Of course it goes without saying that because I worked for myself and started focusing on selling online more than via wholesale. Which gave me ample room in my day to juggle Jess LC and MML. After all, I designed my life with the intention of letting my day job (Jess LC) fuel my purpose, helping people design lives with intention.
Though I didn’t have much money (I moved to Chicago in 2007 with $750 in savings) and my company was very young, I was over the moon excited to be suddenly making an impact far sooner than I had ever hoped.
For a while, I was obsessed over blog traffic and watched as the numbers grew – sometimes quickly and sometimes painstakingly slowly. Now, I just go back to the numbers when advertisers ask for those stats. My focus these days is on making an impact, not looking at graphs.
Eventually, I outgrew my Blogger layout, and upgraded to WordPress.org. Though I love the layout and functionality that I have, I know that it wasn’t essential to my blog’s success given the amazing new Blogger designers out there like Danielle.
As the years pass, I watch my friends do amazing things with their blogs.
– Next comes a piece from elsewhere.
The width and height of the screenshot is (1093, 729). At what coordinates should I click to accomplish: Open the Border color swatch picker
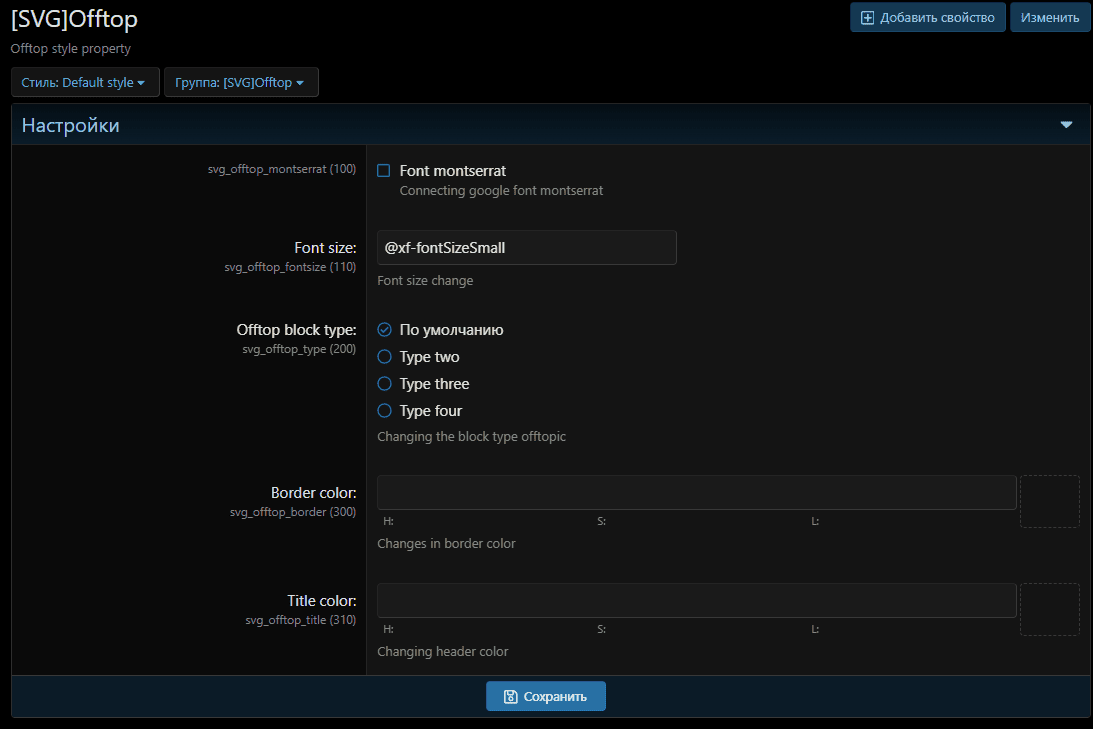pyautogui.click(x=1049, y=501)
Crystal and Anne launched Rue, Alaina and Danielle are releasing The Every Girl next month, Kendi is taking over the world (I kid), Liz is launching her wardrobe consulting, and Cathy is gaining momentum. I’ve also noticed in 2012 that many bloggers have stepped up their game and are producing incredible content that blows me away.
And though it’s easy to look at these amazing women and think that they have it all together and “know what they are doing” – I can assure you from my own life and knowledge of my friends struggles, no one really knows what they are doing. At least not when they start out. Blogging itself is a new field and the people doing it don’t have much precedent or mentorship.
Each one of those people took risks, devoted insane hours to their sites, and never stopped trying to make their content better. So though luck in all areas of life can help, it does not sustain success in blogging. Content does.
Which brings me to today. Though I’m three years into this journey, I am still just as devoted to refining my content as I was when I began. I want to continue to fulfill my purpose in deeper ways.
And while I may not be sure what the future holds for MML, Jess LC, or myself, I know that regardless of what else happens each Monday, Tuesday, Wednesday, Thursday, or Friday, as long as I’ve tried to help people design a life with intention here on MML, I did something good.
So thank you for reading and making my dreams come true.